«Ну и что, что самолёт улетел? Никуда не уходи, я фрахтую чартер!»
Сидя над графином водки в аэропорту Домодедово, Андрей разглядывал спешащих в разные стороны хмурых граждан в ушанках. В руке были зажаты билеты на самолёт Москва – Улан-Удэ, улетевший 20 минут назад. В Москве выдался на редкость снежный четверг, и его спутники – Вальдемар Буковский и президент Российского союза каратэ кёкусинкай, сихан седьмого дана господин Толкалин, застряли в мертвой пробке на Каширском шоссе. Телефонная трубка периодически доносила вести об их отчаянных попытках прорваться в аэропорт – так, Вальдемар пытался дать ментам тысячу долларов с целью пересесть в «жигули» с мигалкой, но менты честно сказали, что не берутся успеть.

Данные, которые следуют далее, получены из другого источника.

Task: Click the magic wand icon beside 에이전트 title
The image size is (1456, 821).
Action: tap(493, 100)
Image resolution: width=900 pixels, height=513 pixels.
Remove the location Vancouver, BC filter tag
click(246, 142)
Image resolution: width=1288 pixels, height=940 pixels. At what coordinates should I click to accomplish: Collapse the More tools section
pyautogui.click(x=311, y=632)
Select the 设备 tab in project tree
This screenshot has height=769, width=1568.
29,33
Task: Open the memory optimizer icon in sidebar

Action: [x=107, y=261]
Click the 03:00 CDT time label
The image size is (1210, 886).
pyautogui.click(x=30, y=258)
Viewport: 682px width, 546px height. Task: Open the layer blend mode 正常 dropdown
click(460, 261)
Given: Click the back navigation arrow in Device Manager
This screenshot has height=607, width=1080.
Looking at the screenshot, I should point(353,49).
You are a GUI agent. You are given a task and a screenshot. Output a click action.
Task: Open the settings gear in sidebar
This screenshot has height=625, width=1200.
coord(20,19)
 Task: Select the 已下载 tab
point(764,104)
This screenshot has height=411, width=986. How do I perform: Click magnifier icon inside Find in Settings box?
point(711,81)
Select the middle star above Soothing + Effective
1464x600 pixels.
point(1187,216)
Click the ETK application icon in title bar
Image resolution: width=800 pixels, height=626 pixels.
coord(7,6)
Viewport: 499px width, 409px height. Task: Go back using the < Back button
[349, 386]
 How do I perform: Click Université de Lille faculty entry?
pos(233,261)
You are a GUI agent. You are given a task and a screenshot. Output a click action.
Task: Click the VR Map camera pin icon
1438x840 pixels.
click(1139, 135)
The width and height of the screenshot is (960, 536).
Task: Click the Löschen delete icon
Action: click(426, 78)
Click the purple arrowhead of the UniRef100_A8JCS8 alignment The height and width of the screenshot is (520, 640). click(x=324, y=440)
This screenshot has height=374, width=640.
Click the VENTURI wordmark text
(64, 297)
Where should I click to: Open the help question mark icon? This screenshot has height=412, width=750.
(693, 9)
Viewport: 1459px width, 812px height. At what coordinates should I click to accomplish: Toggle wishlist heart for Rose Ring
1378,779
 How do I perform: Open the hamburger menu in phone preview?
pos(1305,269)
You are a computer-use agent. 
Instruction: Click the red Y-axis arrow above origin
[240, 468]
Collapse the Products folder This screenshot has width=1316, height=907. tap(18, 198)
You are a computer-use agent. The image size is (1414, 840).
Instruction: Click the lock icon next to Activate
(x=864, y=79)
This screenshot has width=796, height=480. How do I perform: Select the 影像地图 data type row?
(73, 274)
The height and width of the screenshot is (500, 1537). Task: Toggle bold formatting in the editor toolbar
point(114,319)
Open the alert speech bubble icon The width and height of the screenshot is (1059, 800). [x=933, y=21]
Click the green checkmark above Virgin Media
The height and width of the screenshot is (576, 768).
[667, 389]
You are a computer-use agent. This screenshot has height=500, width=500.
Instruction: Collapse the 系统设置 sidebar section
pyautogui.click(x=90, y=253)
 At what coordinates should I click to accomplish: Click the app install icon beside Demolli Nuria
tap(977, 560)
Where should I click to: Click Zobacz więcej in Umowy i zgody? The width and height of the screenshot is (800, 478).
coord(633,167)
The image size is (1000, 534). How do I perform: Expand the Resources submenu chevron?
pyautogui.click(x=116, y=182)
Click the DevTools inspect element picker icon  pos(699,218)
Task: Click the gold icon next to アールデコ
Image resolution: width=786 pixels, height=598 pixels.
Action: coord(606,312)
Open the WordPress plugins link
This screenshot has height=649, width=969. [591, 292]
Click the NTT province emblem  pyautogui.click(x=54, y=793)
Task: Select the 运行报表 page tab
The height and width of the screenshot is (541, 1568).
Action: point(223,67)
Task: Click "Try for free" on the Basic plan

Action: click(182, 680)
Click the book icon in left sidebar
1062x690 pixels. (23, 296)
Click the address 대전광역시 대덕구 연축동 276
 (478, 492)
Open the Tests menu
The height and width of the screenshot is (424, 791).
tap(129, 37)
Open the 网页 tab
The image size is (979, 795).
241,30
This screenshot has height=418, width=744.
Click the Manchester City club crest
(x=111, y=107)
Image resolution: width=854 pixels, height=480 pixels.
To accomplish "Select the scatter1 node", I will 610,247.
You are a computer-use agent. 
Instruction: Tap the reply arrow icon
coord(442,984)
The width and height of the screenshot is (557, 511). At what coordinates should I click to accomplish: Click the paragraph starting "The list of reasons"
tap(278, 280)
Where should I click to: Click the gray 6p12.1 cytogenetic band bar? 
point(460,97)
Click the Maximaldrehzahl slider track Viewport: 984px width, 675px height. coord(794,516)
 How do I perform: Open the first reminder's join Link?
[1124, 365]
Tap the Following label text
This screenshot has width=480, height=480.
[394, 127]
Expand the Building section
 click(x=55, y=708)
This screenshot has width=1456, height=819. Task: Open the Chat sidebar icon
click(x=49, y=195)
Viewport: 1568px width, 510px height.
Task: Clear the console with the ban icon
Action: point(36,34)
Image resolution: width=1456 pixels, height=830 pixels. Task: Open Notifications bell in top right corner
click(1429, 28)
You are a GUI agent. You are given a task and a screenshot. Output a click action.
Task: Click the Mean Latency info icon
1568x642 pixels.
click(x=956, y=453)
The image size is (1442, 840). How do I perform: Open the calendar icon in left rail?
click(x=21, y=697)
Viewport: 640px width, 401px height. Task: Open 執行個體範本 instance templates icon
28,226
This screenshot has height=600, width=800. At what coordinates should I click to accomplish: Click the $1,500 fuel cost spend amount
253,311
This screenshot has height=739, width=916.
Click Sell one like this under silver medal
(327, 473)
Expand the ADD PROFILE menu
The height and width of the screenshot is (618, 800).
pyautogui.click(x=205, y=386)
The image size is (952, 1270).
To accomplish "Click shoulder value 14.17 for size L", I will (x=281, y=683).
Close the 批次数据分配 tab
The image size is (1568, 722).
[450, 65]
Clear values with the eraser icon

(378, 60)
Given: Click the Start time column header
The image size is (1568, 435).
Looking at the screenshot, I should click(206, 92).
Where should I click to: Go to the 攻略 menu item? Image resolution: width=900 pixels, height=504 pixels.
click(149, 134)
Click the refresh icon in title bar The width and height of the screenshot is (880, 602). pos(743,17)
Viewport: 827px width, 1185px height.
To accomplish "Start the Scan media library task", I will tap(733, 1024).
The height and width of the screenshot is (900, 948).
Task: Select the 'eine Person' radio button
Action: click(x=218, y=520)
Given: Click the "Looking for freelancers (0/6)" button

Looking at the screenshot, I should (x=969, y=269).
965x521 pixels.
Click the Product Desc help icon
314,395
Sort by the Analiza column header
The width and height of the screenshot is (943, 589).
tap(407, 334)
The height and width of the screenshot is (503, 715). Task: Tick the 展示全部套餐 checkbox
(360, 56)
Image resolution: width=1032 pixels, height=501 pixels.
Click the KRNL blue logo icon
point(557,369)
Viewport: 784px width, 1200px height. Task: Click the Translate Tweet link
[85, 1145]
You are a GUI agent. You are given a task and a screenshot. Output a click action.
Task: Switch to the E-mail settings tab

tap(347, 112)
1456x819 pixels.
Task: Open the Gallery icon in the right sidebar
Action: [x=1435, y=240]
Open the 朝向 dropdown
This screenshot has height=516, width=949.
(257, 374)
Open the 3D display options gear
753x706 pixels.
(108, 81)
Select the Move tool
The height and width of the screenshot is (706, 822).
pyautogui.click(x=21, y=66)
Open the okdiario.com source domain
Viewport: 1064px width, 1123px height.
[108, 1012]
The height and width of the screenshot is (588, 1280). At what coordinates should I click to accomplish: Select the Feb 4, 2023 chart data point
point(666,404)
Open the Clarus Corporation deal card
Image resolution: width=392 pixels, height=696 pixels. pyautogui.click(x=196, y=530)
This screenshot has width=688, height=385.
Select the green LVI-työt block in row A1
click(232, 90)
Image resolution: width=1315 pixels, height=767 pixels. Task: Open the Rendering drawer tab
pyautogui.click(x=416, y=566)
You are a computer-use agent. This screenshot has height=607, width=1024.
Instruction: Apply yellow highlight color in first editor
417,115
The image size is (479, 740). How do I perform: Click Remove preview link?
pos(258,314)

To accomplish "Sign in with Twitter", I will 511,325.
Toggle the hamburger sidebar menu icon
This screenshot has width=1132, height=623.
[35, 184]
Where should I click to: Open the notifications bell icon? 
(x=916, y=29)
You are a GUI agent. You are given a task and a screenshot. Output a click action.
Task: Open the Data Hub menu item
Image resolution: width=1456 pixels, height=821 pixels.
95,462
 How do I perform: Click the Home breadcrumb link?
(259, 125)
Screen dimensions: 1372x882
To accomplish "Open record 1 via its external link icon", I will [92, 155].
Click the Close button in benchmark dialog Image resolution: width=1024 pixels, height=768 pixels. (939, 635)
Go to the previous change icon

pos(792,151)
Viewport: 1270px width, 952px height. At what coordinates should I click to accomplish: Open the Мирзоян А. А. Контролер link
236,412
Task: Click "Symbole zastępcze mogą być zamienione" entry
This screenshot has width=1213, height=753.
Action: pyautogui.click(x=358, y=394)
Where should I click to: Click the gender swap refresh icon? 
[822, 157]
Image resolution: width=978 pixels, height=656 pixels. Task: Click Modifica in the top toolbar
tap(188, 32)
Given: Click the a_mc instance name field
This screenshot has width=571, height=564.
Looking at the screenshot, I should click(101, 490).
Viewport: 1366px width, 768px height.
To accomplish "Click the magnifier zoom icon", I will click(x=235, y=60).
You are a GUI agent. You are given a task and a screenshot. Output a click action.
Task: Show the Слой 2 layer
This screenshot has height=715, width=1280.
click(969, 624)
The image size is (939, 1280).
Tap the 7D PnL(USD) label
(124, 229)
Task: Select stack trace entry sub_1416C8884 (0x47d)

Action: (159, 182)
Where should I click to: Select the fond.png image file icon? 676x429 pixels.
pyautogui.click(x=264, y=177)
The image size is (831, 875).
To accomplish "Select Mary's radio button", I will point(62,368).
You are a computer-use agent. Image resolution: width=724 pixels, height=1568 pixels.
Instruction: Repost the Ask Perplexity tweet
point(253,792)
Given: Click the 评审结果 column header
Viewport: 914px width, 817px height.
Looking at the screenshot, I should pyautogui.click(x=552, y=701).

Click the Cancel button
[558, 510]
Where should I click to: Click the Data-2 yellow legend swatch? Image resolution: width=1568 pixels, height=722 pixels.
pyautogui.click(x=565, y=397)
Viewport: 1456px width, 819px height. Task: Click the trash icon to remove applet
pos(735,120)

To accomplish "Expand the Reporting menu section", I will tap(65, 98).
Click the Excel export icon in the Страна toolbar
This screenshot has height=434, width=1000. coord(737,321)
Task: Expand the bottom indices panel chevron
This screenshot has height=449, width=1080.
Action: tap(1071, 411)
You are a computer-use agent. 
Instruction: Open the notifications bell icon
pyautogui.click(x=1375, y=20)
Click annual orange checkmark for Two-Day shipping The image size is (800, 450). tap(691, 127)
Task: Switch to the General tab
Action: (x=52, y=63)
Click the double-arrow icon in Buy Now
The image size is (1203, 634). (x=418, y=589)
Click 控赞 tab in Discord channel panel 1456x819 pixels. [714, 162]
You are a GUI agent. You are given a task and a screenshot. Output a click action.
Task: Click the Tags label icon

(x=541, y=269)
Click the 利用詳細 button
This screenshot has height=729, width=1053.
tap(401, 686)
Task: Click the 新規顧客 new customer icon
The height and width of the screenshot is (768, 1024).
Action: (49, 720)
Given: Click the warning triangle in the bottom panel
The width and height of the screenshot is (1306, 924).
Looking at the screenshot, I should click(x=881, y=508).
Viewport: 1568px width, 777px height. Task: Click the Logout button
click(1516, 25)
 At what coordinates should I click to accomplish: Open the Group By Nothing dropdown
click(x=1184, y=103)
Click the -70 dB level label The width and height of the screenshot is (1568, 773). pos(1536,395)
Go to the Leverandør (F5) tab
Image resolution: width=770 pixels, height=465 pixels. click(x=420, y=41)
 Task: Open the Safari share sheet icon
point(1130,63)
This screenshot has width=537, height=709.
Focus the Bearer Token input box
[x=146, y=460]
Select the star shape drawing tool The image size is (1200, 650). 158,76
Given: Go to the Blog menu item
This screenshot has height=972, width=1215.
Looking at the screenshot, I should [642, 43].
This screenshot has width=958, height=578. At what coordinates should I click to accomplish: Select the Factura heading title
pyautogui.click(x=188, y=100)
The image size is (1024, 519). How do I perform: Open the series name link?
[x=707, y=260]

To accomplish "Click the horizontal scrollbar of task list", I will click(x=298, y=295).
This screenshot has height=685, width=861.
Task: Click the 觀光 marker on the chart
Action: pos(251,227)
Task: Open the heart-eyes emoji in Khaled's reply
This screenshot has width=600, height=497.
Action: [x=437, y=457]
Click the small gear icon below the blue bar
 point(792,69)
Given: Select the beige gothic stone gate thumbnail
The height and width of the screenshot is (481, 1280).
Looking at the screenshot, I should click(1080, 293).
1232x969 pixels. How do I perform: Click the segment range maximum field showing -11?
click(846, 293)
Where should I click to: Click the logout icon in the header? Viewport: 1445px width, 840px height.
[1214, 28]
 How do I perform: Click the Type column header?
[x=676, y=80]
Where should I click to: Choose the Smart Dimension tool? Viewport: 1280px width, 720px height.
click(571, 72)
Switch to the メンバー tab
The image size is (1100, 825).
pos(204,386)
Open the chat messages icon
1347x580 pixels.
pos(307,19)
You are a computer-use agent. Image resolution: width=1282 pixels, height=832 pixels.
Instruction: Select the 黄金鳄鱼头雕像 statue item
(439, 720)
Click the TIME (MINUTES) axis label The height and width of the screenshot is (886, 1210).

Когда запыхавшиеся адепты наконец ворвались в ВИП-зону, Вальдемар первым делом бросился фрахтовать чартер. Однако чартер фрахтовался так себе: во-первых, за него просили 70 тысяч долларов, что не пугало отважную компанию, во-вторых, маршрут надо было согласовать до утра. А вот это концессионеров не устраивало. В результате было принято решение лететь завтра регулярным рейсом. Вальдемар остался доволен. Его в Улан-Удэ ждал не только полумертвый монах, но тысячи живых и здоровых адептов сетевого маркетинга, собравшихся из холодных городов и весей, дабы услышать автора книги «Как стать успешным человеком», проводящего одноименный тренинг.
Андрей и господин Толкалин испытывали сомнения в необходимости демонстрировать мирозданию подобное ослиное упрямство. Вселенская кармическая комиссия в который раз за день намекала, что в буддийском дацане кого-то не ждут.
«Не бэ, ребята, – отмел пораженческое настроение Вальдемар. – Всё путём. Господин Оболенский 100 тысяч пожертвовал. Мумию посмотрим – и домой».
И оглянулся – он назвал редуцированную версию фамилии Босса, и опасался, что его случайно услышит кто-то из знакомых.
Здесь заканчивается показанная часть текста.